---- MATERIAL

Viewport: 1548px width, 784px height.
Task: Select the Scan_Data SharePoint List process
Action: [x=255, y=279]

--------
---- MATERIAL

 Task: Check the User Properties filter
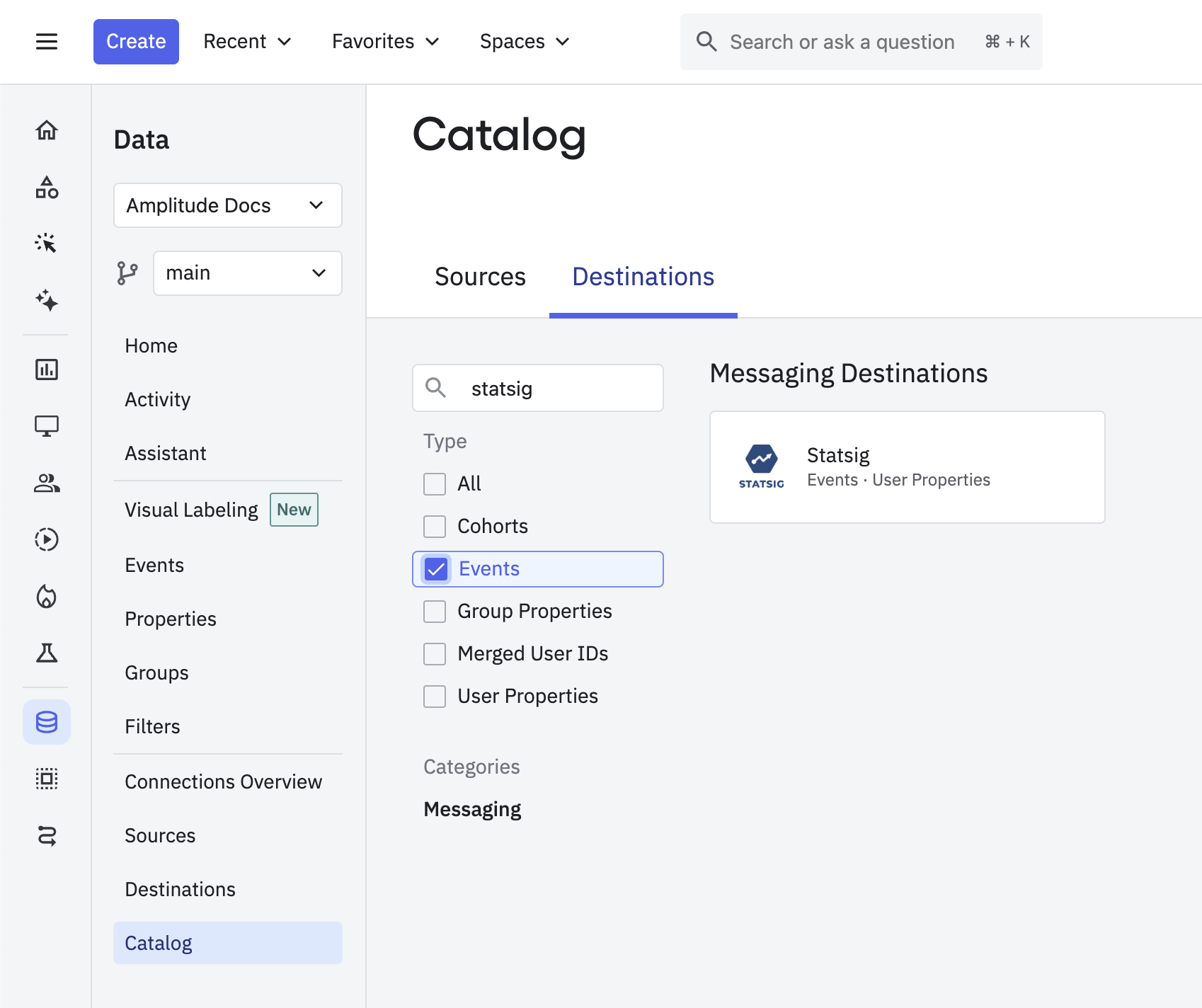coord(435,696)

--------

--- EXERCISE OBJECTIVE ---
Copy the entries exactly, starting at the line with "Viewport: 1548px width, 784px height." and ending at the line with "Action: [x=255, y=279]".

--- THE ANSWER ---
Viewport: 1548px width, 784px height.
Task: Select the Scan_Data SharePoint List process
Action: [x=255, y=279]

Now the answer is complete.